Messrs. Flynn and Pompeo also have called for a much more aggressive U.S. drive to confront Tehran in the region and to cut off its support for Middle East militant groups.
Iranian officials have publicly accused the Obama administration of not doing enough to promote investment in Iran as part of the nuclear deal.
In response, Secretary of State John Kerry has met with European bankers to encourage them to go back into the Iranian market. The Treasury also issued new investment guidelines for Iran that were seen as easing Iran’s ability to gain access to U.S. dollars.
“The deal is under a lot of stress moving forward,” said Elizabeth Rosenberg, a former Treasury Department official who worked on the Iran deal who is now at the Center for a New American Security, a left-leaning think tank. “The greatest danger comes from the United States.”
She said perhaps Mr. Obama’s strongest check against the deal’s opponents is Congress, where many lawmakers are wary of overturning it outright.
Yet many lawmakers also want to ramp up sanctions on Iran over its ballistic missile program and support for terrorism. The White House has threatened to veto one of the bills in Congress. It is unclear that Mr. Trump would do the same and has voiced conflicting statements on the utility of new sanctions.
“We’re all reading the tea leaves here,” the senior administration official said, adding that the perception among Administration officials of Mr. Trump is “he’s not a warmonger.”
Even if the incoming administration doesn’t technically or legally undo the deal, there is the risk that Iran will view new sanctions, or even tougher rhetoric, as a reason to back out on its own.
Mr. Miller said any major move by the Obama administration to try to keep Mr. Trump from implementing his own policy on the Iran deal would be akin to waving “a red flag” in front of the next administration and could fuel tensions between Messrs. Obama and Trump.
Mark Dubowitz, executive director of the Foundation for Defense of Democracies, a leading opponent of the Iran deal, said any unilateral action on the part of the Obama administration would only raise the political pressure on the Trump administration to move quickly to reverse the accord.
“The perception that Obama jammed Congress and the American people with a unilateral Iran nuclear deal is what has undermined the deal’s legitimacy in the first place,” Mr. Dubowitz said.
The Obama administration has praised Tehran for abiding by the nuclear agreement. And Mr. Kerry has maintained a belief that Iran could emerge as a partner for the U.S. in stabilizing the Mideast.
Still, the U.N.’s nuclear watchdog, the International Atomic Energy Agency, raised concerns this month about Iran’s commitment to abiding by the nuclear accord.
The IAEA announced that Iran had twice breached its commitment to keep its production of heavy water, a key material for nuclear weapons development, under a cap of 130 metric tons.
The first time, the Obama administration stepped in to purchase the excess heavy water from Iran.
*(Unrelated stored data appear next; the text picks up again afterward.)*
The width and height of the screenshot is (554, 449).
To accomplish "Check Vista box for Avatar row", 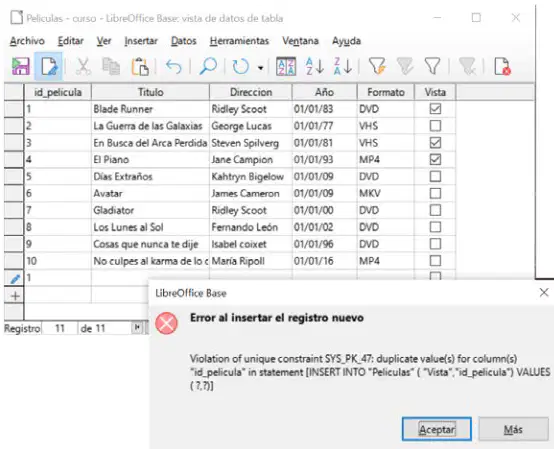I will click(x=435, y=193).
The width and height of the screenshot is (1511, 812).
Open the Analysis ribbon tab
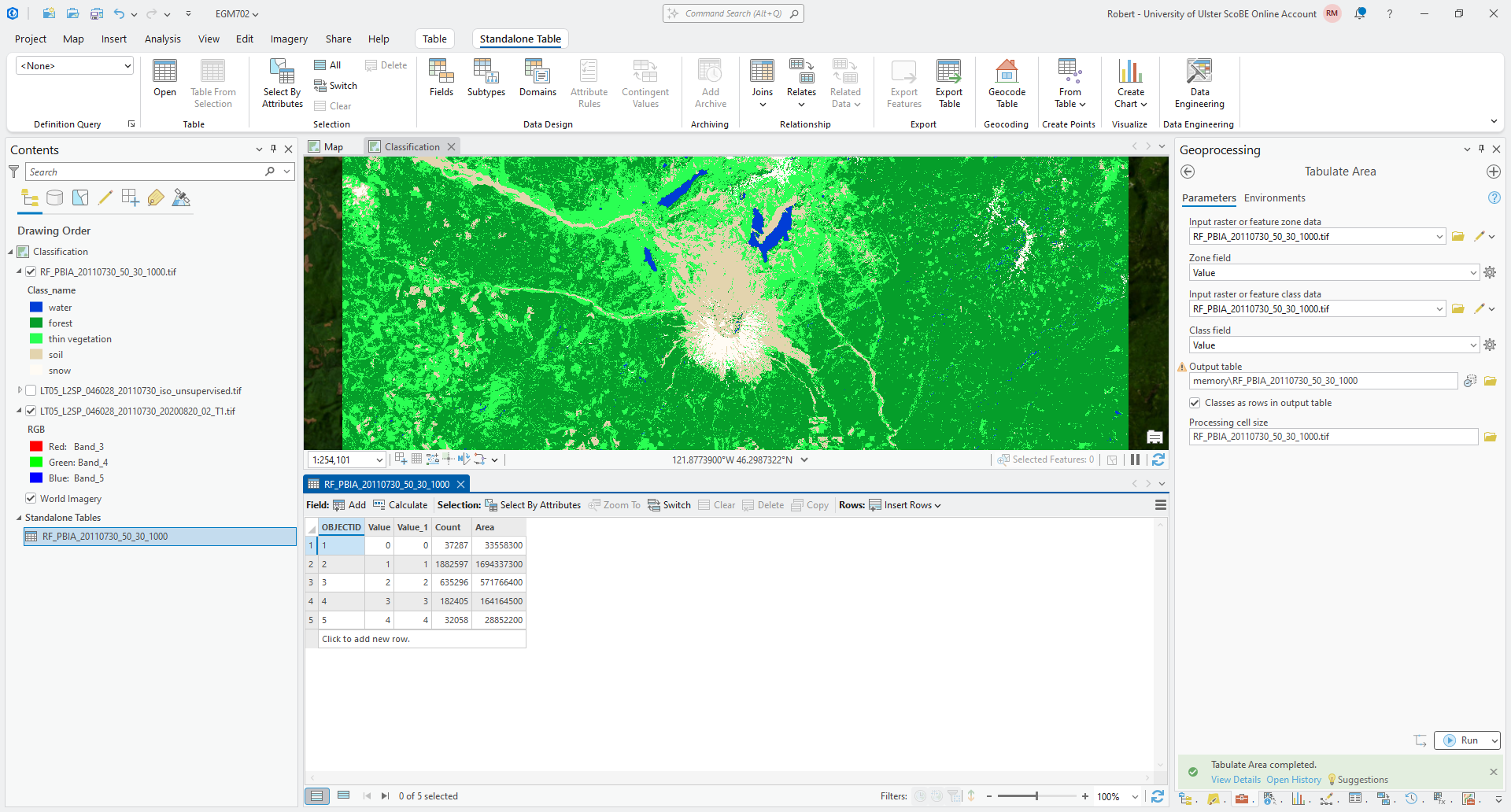[x=162, y=39]
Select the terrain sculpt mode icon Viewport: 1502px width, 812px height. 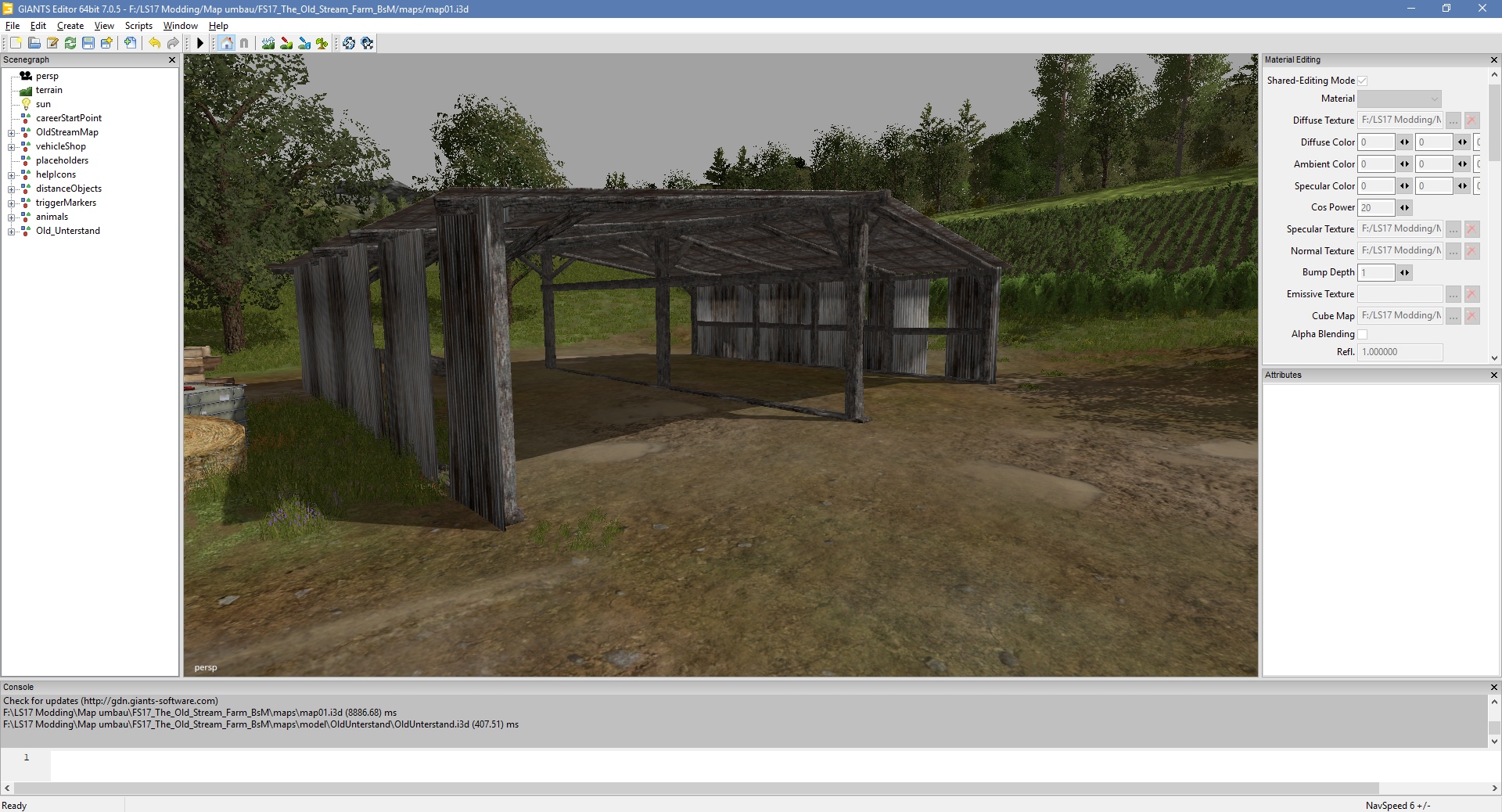[268, 43]
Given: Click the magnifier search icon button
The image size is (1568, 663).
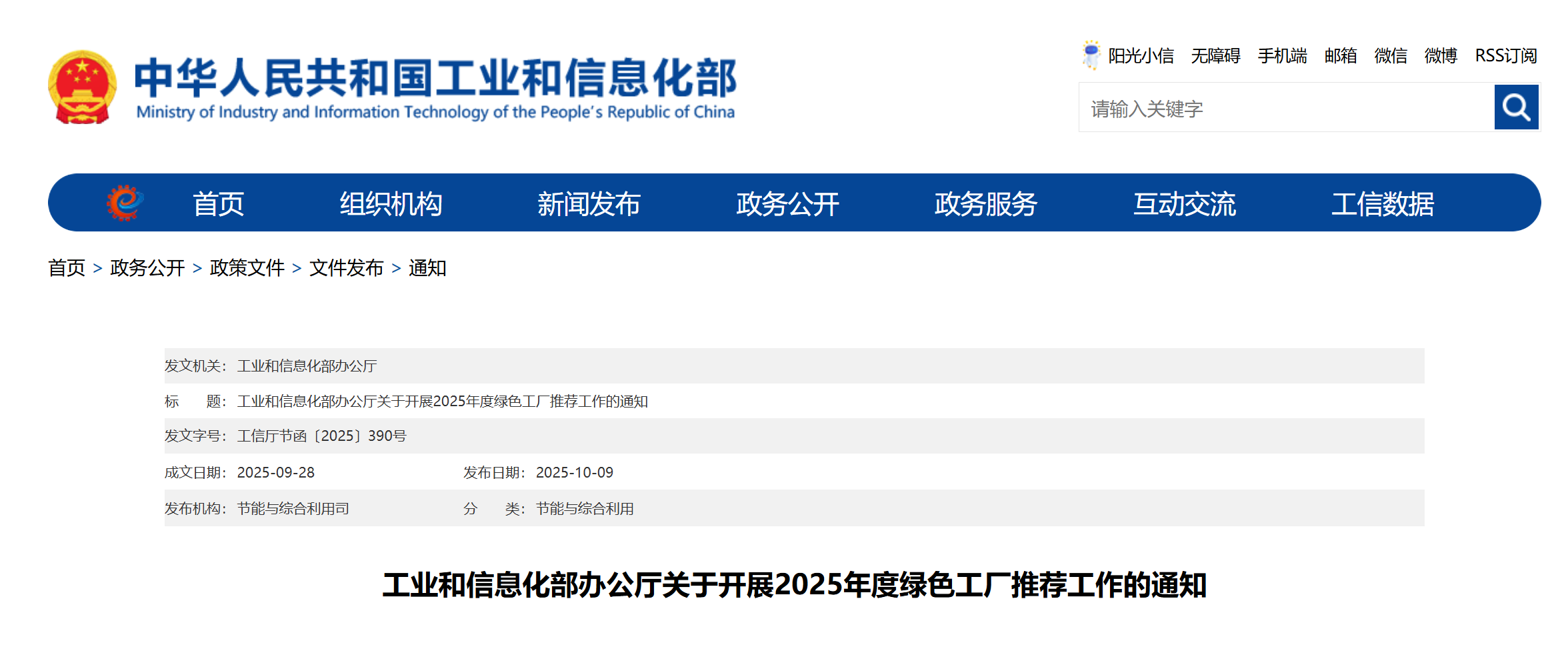Looking at the screenshot, I should tap(1515, 107).
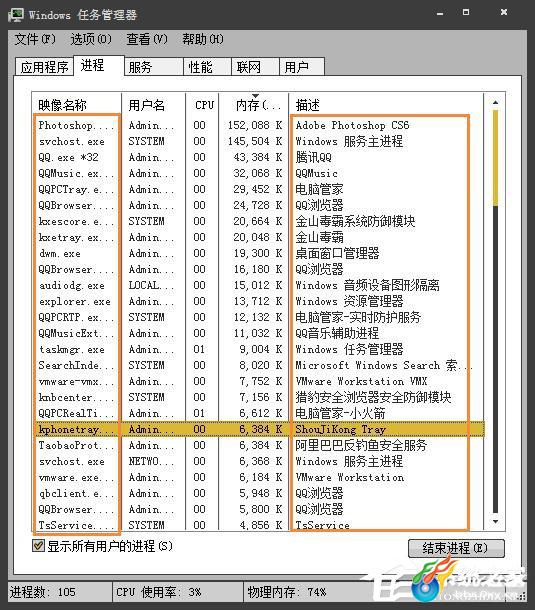This screenshot has height=610, width=535.
Task: Sort by 内存 column header arrow
Action: click(x=255, y=96)
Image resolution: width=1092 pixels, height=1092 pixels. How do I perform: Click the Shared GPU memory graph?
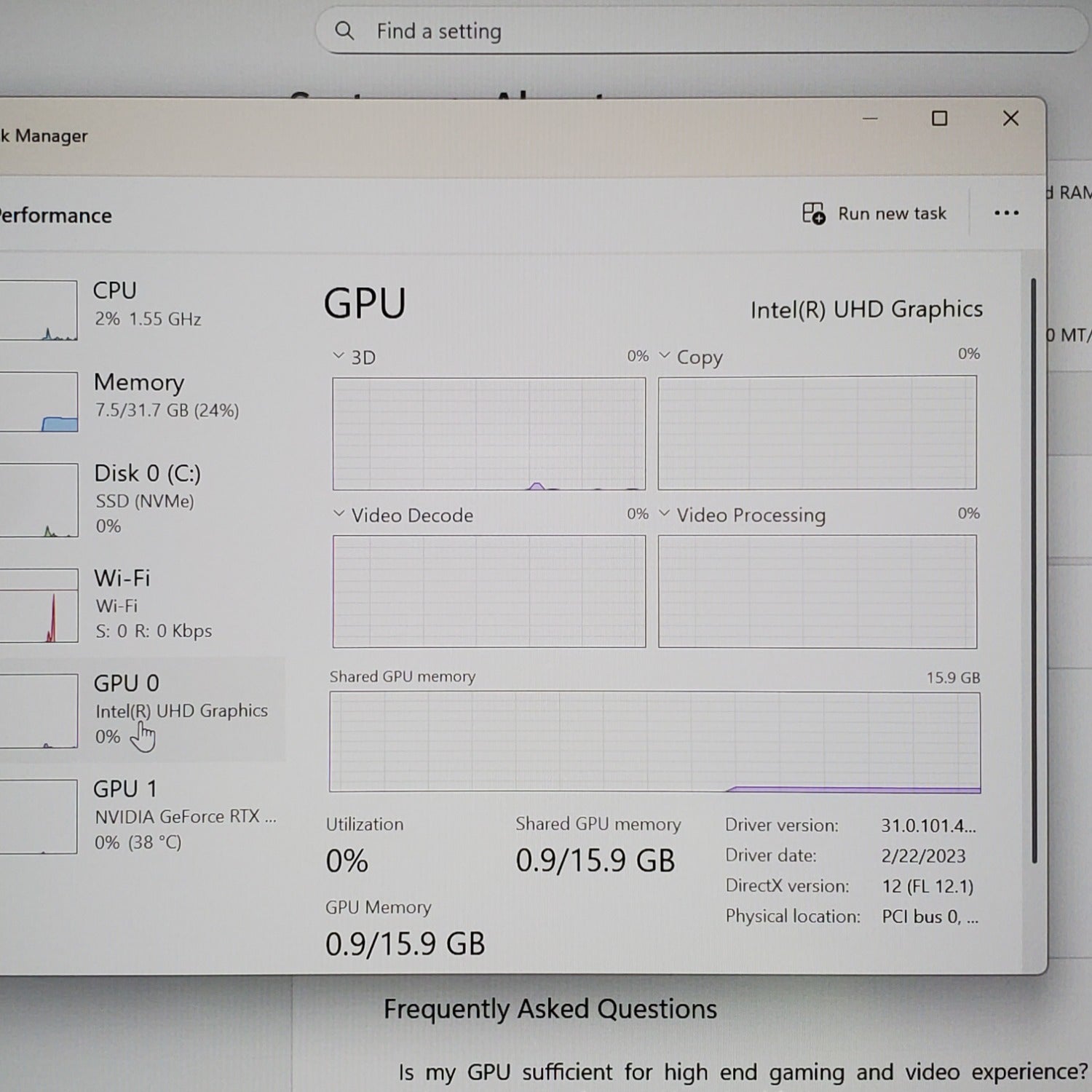click(x=654, y=742)
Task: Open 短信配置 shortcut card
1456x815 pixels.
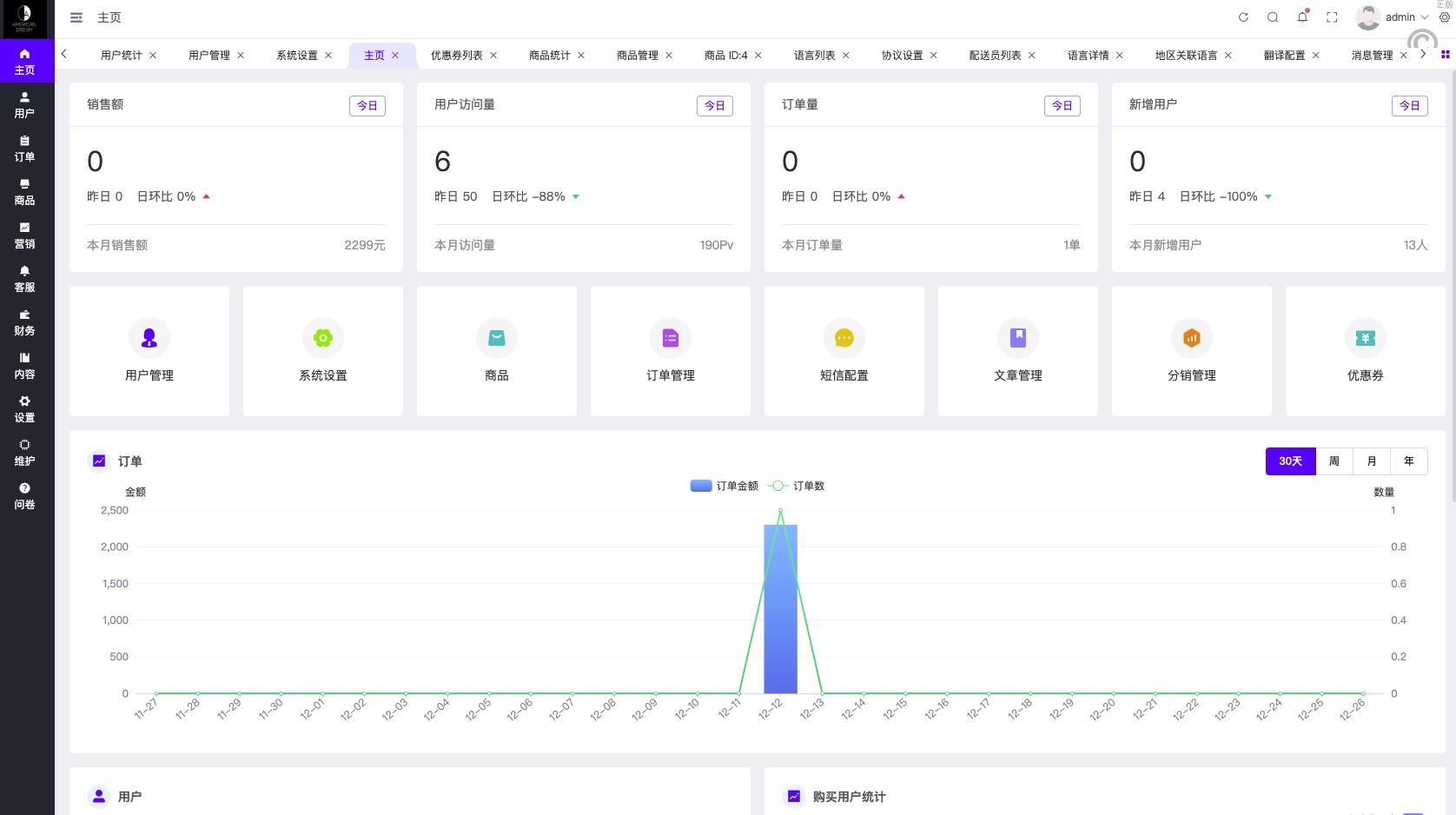Action: coord(844,351)
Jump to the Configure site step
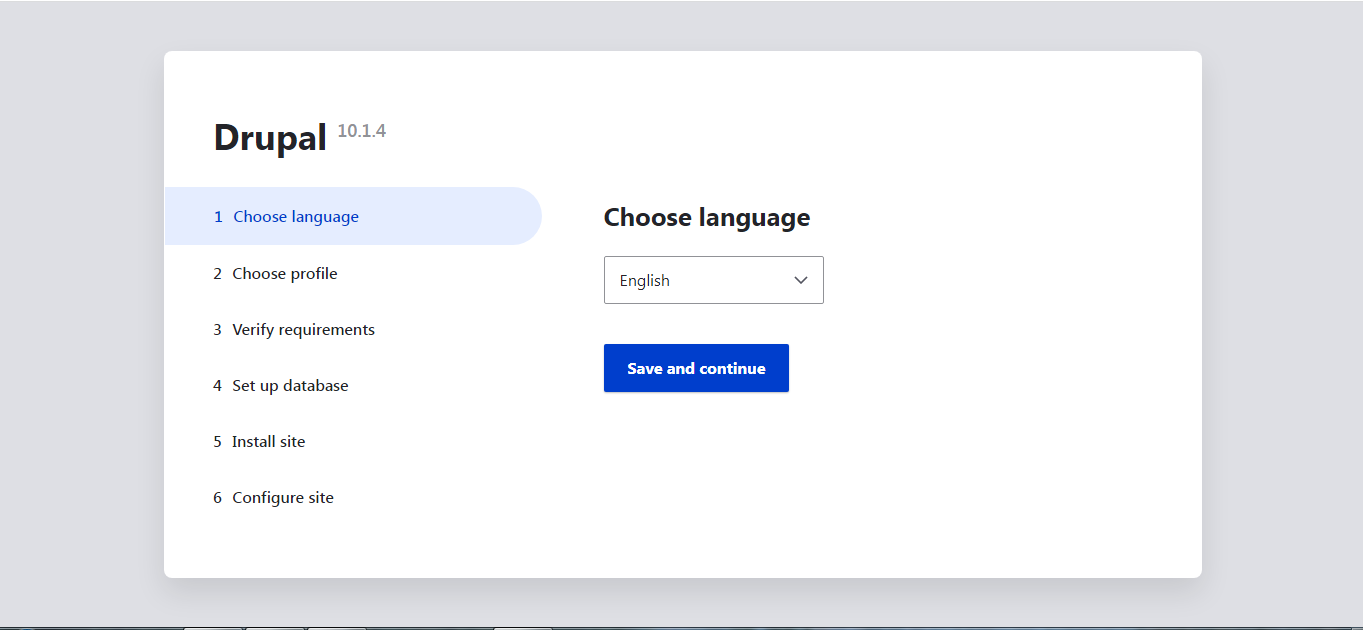Image resolution: width=1363 pixels, height=630 pixels. [x=283, y=497]
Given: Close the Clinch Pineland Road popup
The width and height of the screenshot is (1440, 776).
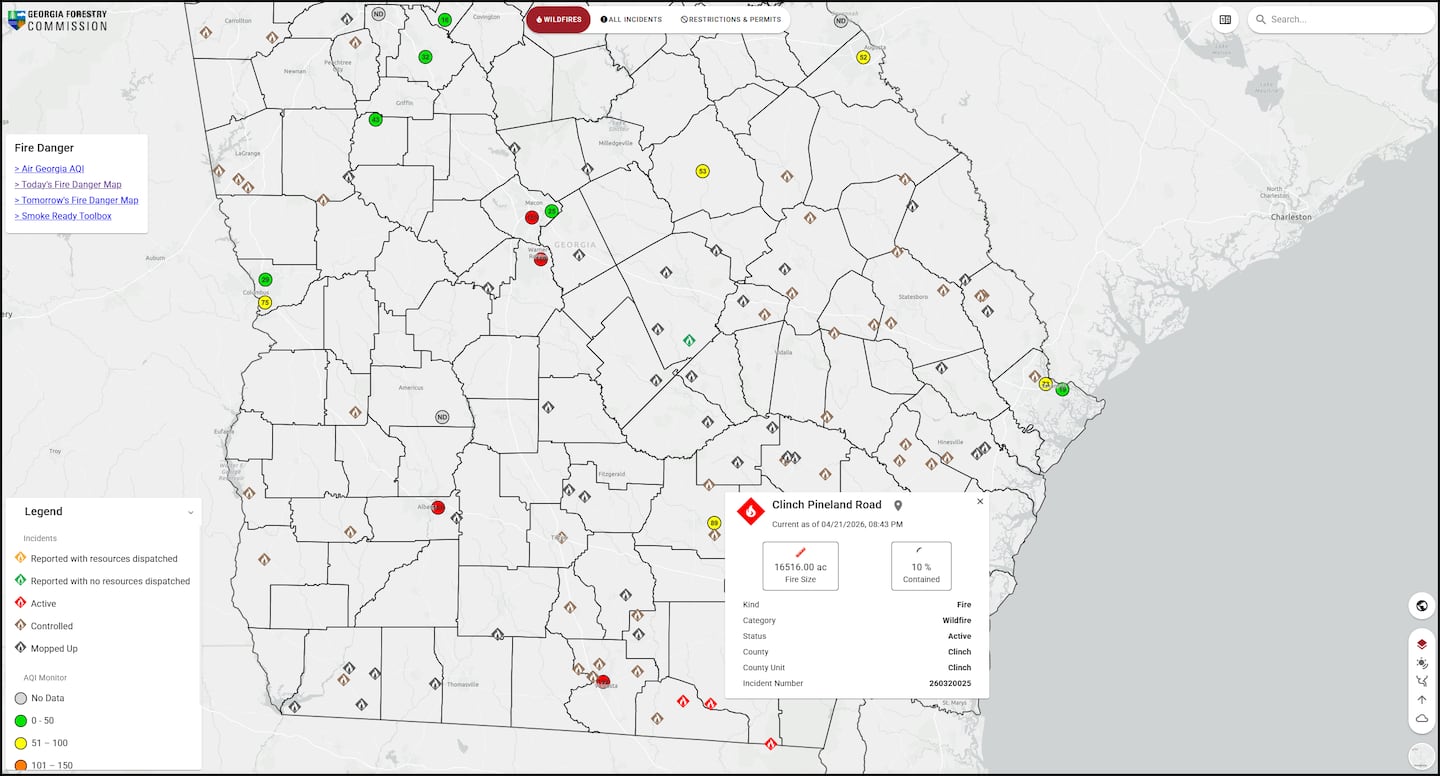Looking at the screenshot, I should [979, 502].
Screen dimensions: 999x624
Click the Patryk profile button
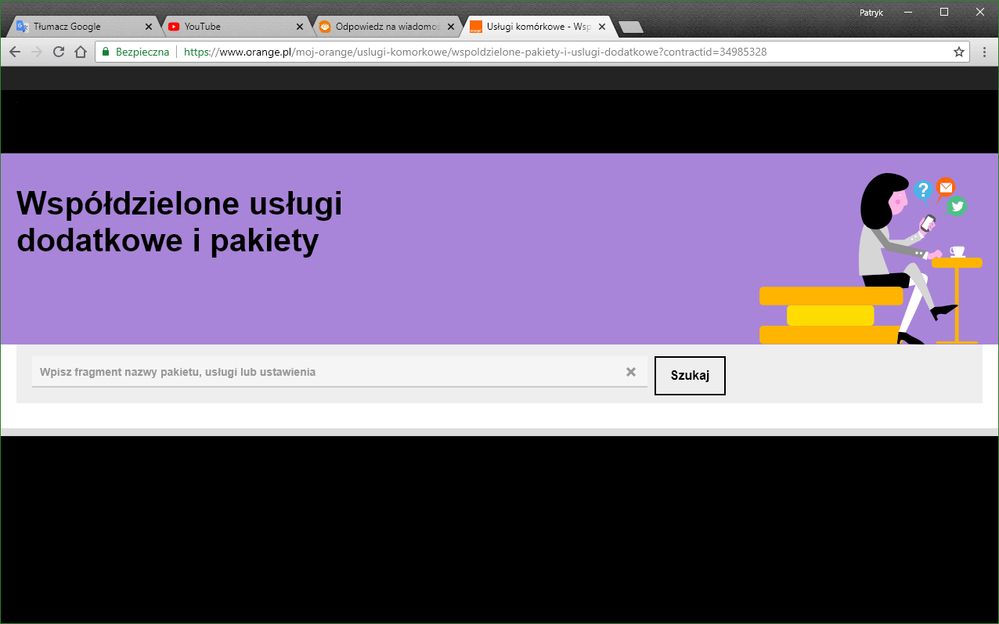point(871,12)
The IAEA said Iran was now seeking another international buyer to help it remain in compliance.
Mr. Pompeo and other Republican leaders have stressed that the U.S. under a President Trump will no longer aid Iran, but will, instead, vigorously enforce the terms of the deal.
“Many Members of Congress continue to believe the U.S. should not bear the burden of Iran’s ongoing failure to meet its…obligation,” Mr. Pompeo wrote Mr. Kerry and Energy Secretary Ernest Moniz, in a letter dated Nov. 14 but not yet sent.
Corrections & Amplifications:
“Many Members of Congress continue to believe the U.S. should not bear the burden of Iran’s ongoing failure to meet its…obligation,” Rep. Mike Pompeo, President-elect Donald Trump’s nominee to head the CIA, wrote Secretary of State John Kerry and Energy Secretary Ernest Moniz in a letter dated Nov. 14 but not yet sent. An earlier version of this article didn’t make clear that Mr. Pompeo’s office was yet to send that correspondence (Nov. 20, 2016).